Generic arrays of surface-positioned and shallow-buried gold multi-shapes as reference samples to benchmark near-field microscopes. Part 1: Applications in s-SNOM depth imaging

Binyamin Kusnetz, Jeremy Belhassen, Denis E. Tranca, Stefan G. Stanciu, Stefan-Razvan Anton, Zeev Zalevsky, George A. Stanciu and Avi Karsenty

Results in Physics 56,107318 (2024)
A wide palette of nanoscale imaging techniques operating in the near-field regime has been reported to date, enabling an important number of scientific breakthroughs. While the tuning and benchmarking of near-field microscopes represent a very important step for optimizing the outputs of the imaging sessions, no generally acknowledged standards exist yet in terms of calibration of near-field microscopes, which would play an important role in fully exploiting the potential of these instruments.

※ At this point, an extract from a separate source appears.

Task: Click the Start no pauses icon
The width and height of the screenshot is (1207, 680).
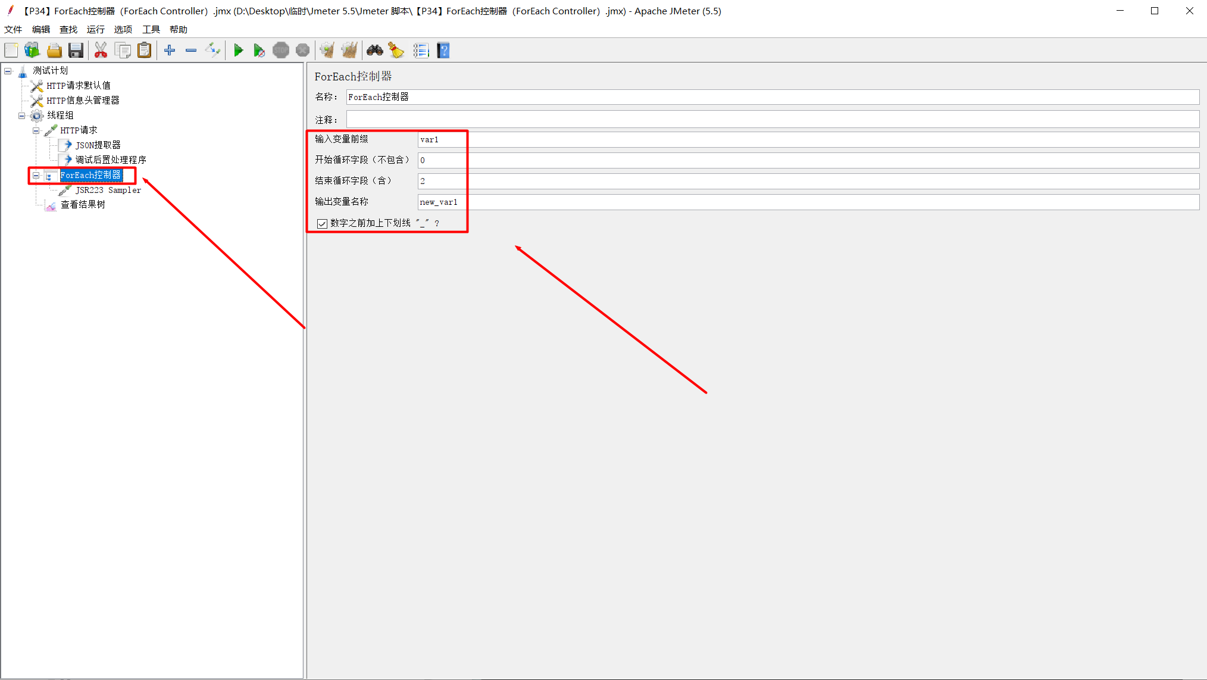Action: pos(259,51)
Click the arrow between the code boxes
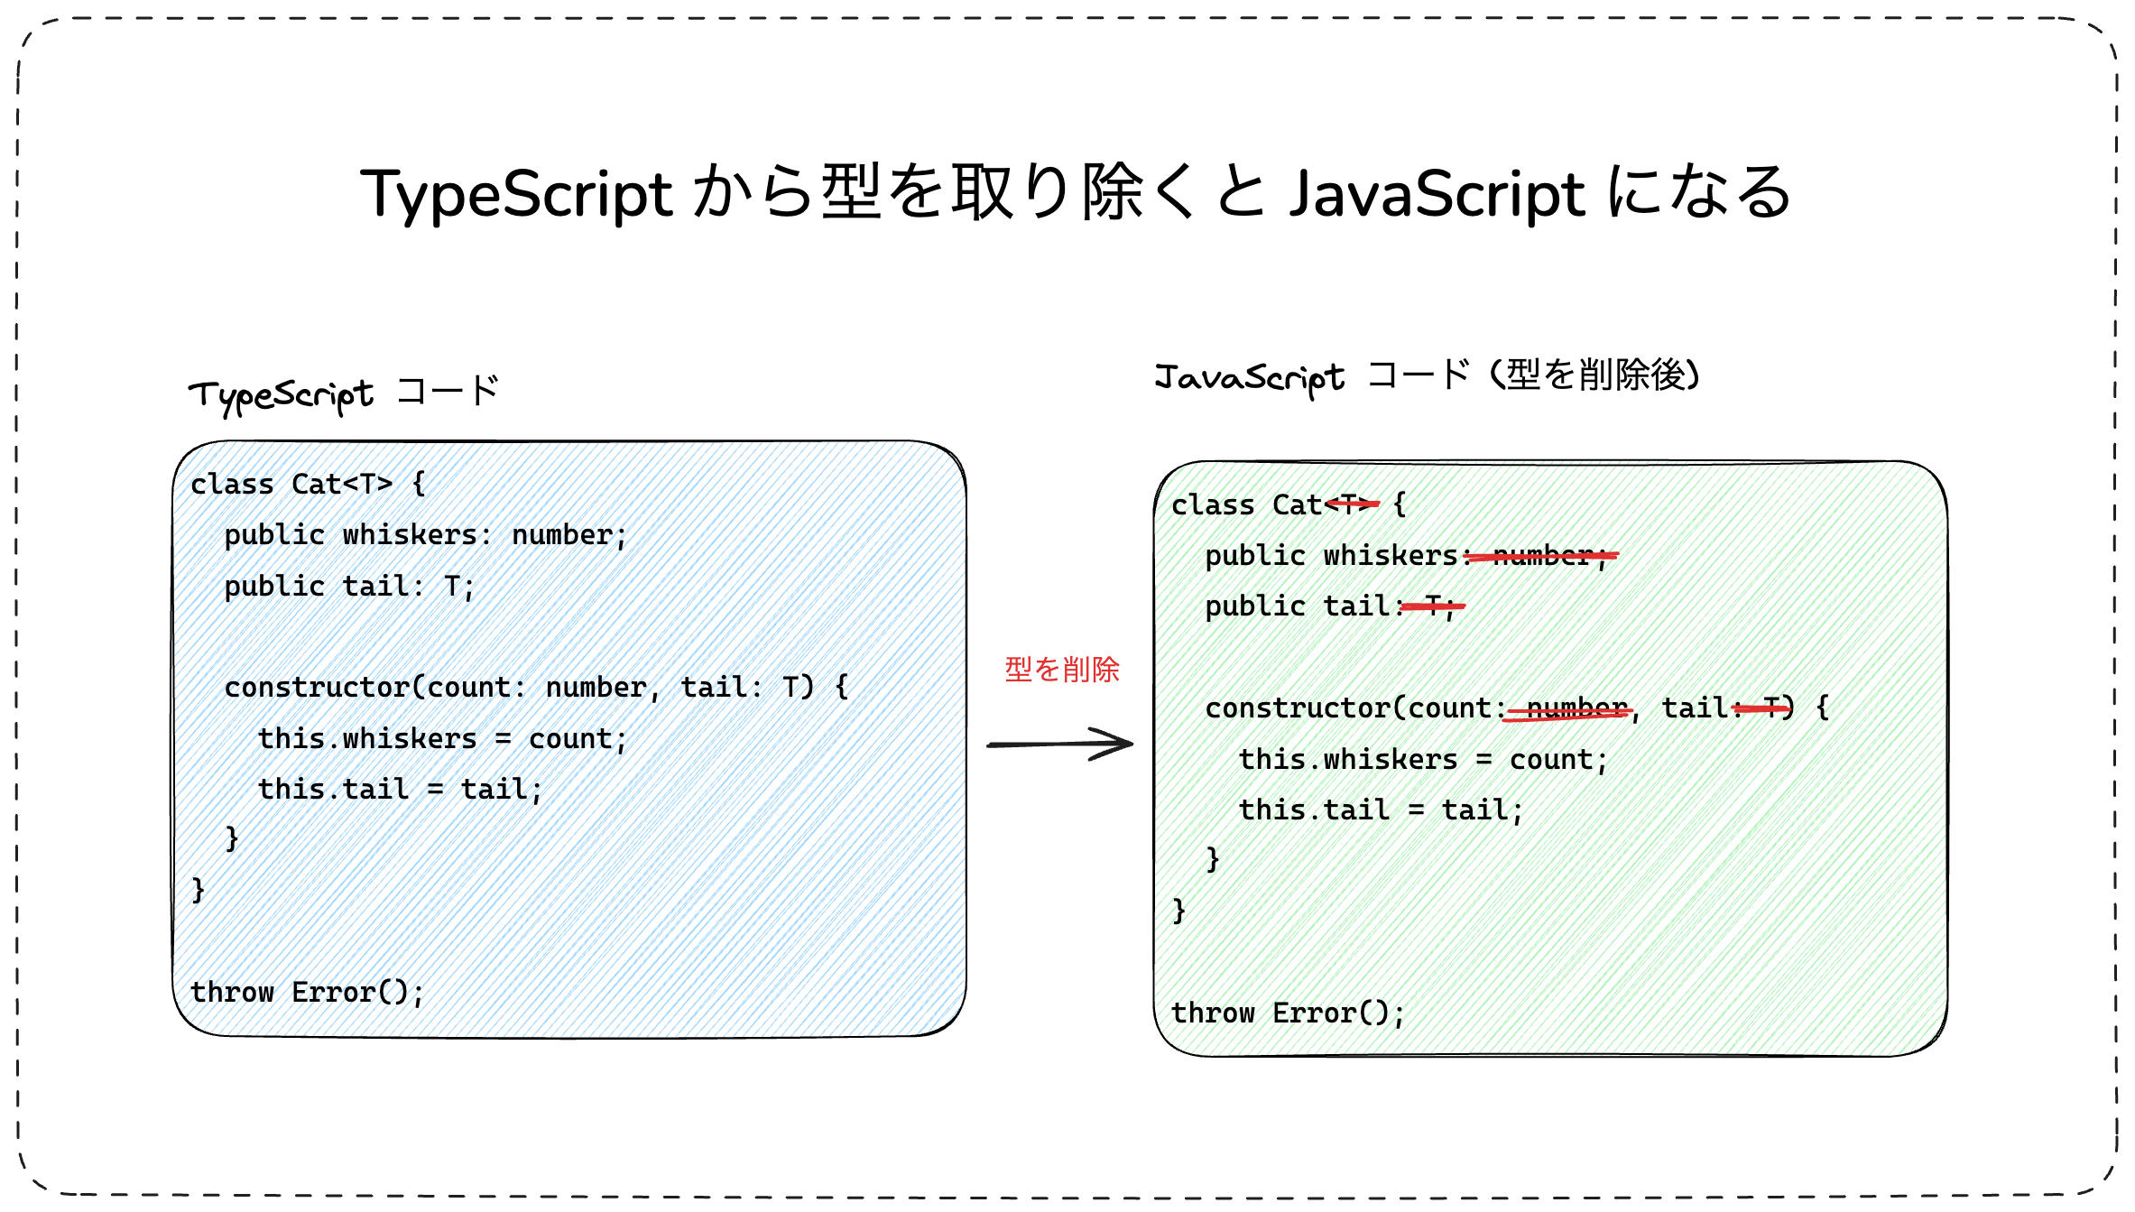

With this work, we aim to contribute to filling in this gap, by introducing a prototypical sample, that holds potential for becoming a benchmark with respect to comparing the performances of diverse near-field measurement techniques, including traditional, aperture based, scanning near field microscopy (SNOM), or apertureless variants, such as scattering-type scanning nearfield optical microscopy (s-SNOM). The proposed samples have been thoroughly simulated, and an easy fabrication procedure is presented and demonstrated. In this latter context, Au-SiO2 samples sharing different configurations, in terms of geometry, number and depth of contrast yielding layers, enabling both surface and sub-surface nanoscopy measurements, were designed and fabricated. We argue that the proposed prototypical samples can be highly useful for benchmarking the outputs of various near-field microscopy techniques, as they facilitate a broad range of tests, relevant for comparing the performances and accuracy of many diverse investigation methods. We also introduce a methodology for numerically simulating the samples and their near-field after illuminating them with light of different wavelengths, as well as their simple process flow. This methodology can considerably augment their future use as a prototypical sample for the evaluation and calibration of current and next generation near-field nanoscopy techniques. Experimental evidence on the usefulness of these samples as s-SNOM testing and benchmarking tools is provided in the context of differentiation of surface and sub-surface structures, and influence of tip-sample distance on attainable amplitude and phase signals. We consider these efforts to represent an important, required step, in advancing the near-field imaging field, with important potential to augment the outputs of current near-field imaging systems, and to facilitate the development and benchmarking of next generation of near-field instrumentation.